Aug 18, 2017 (LBO) – The IMF has revised China’s growth outlook to average 6.4 percent between 2017 and 2021, up from 6.0 percent last year, but has also flagged problems of debt rising to 300 percent of GDP.
China’s total non-financial sector debt, which includes household, corporate and government debt, is expected to reach almost 300 percent of GDP by 2022, up from 242 percent in 2016.
“This raises concerns for a possible sharp decline in growth in the medium term,” the IMF said this week.
“The Chinese government has started to take important initial steps to facilitate private sector deleveraging … These efforts should intensify, with the overarching priority being to focus more on the quality and sustainability of growth, and less on quantitative targets.”
At 46 percent of GDP, China’s national savings are 26 percentage points higher than the global average, largely due to the household sector, with consumption correspondingly low.
To grow sustainably, China needs to boost consumption, the IMF said.
“This (high savings) reduces the current welfare of Chinese citizens, fosters high levels of investment which are unlikely to be absorbed efficiently, and, were investment to fall, would lead to even larger current account surpluses, worsening global imbalances.”

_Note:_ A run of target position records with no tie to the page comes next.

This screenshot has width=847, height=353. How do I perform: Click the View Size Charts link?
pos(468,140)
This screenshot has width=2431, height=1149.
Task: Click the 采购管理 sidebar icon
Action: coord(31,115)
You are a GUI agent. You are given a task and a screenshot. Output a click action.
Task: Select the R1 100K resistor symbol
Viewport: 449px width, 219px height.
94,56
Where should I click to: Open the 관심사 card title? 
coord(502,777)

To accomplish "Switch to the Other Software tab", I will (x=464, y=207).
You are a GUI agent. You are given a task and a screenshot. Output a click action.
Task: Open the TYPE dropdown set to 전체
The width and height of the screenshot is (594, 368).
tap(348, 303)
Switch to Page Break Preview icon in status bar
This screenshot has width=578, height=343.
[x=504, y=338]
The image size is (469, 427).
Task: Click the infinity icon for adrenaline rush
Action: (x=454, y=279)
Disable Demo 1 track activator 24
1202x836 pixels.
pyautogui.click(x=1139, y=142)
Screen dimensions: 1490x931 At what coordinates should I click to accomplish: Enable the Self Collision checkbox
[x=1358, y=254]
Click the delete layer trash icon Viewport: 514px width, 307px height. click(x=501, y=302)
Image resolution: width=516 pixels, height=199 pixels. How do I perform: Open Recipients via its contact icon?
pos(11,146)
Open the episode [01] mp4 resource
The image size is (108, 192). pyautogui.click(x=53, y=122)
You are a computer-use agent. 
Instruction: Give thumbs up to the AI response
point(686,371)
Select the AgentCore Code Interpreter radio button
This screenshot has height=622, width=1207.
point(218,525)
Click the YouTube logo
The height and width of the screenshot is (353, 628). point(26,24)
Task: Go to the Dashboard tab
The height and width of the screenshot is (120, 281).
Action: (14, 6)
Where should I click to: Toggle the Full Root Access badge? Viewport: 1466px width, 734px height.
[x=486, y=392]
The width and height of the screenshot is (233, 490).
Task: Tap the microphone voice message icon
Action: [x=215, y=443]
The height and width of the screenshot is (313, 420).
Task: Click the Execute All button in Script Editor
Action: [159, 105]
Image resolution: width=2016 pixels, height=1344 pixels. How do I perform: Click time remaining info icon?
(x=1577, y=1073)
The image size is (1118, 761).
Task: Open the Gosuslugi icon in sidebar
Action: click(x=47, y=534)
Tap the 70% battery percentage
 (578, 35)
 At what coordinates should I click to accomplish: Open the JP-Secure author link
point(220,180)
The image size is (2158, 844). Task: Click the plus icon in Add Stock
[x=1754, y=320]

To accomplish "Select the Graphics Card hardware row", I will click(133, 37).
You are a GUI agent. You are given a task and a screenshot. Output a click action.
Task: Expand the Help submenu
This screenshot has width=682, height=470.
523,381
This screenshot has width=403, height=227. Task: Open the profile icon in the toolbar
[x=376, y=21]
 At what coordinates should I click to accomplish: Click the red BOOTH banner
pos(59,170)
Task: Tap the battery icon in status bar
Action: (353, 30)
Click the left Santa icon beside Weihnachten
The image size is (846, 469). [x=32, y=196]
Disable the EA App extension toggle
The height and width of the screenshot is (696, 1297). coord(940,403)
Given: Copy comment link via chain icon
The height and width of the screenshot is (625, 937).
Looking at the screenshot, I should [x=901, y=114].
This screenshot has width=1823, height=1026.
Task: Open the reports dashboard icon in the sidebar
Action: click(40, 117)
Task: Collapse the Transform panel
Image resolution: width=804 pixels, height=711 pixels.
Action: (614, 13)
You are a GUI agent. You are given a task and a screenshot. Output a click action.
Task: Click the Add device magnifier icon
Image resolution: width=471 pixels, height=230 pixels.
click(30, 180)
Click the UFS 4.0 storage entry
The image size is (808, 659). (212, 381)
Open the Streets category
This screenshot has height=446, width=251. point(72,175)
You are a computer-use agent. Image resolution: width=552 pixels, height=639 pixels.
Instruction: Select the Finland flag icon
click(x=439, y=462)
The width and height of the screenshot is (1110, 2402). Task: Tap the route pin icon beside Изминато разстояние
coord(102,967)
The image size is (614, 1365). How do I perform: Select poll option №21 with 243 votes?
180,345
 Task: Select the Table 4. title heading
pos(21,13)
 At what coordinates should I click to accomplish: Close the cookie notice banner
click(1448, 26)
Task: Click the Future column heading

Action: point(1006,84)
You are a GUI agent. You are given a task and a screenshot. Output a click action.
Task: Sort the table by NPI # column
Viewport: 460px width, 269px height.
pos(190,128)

“China also needs to increase productivity. This can be done by making better use of resources that are currently going to loss-making (“zombie”) companies, overcapacity industries, and State-Owned Enterprises (SOEs).”
This month, China reclaimed the title of being the largest foreign owner of U.S. government debt at $1.15 trillion, taking China above Japan, which offloaded $21 billion in U.S. bonds during the month.
China and Japan together own more than one-third of foreign-owned treasuries, according to the Financial Times.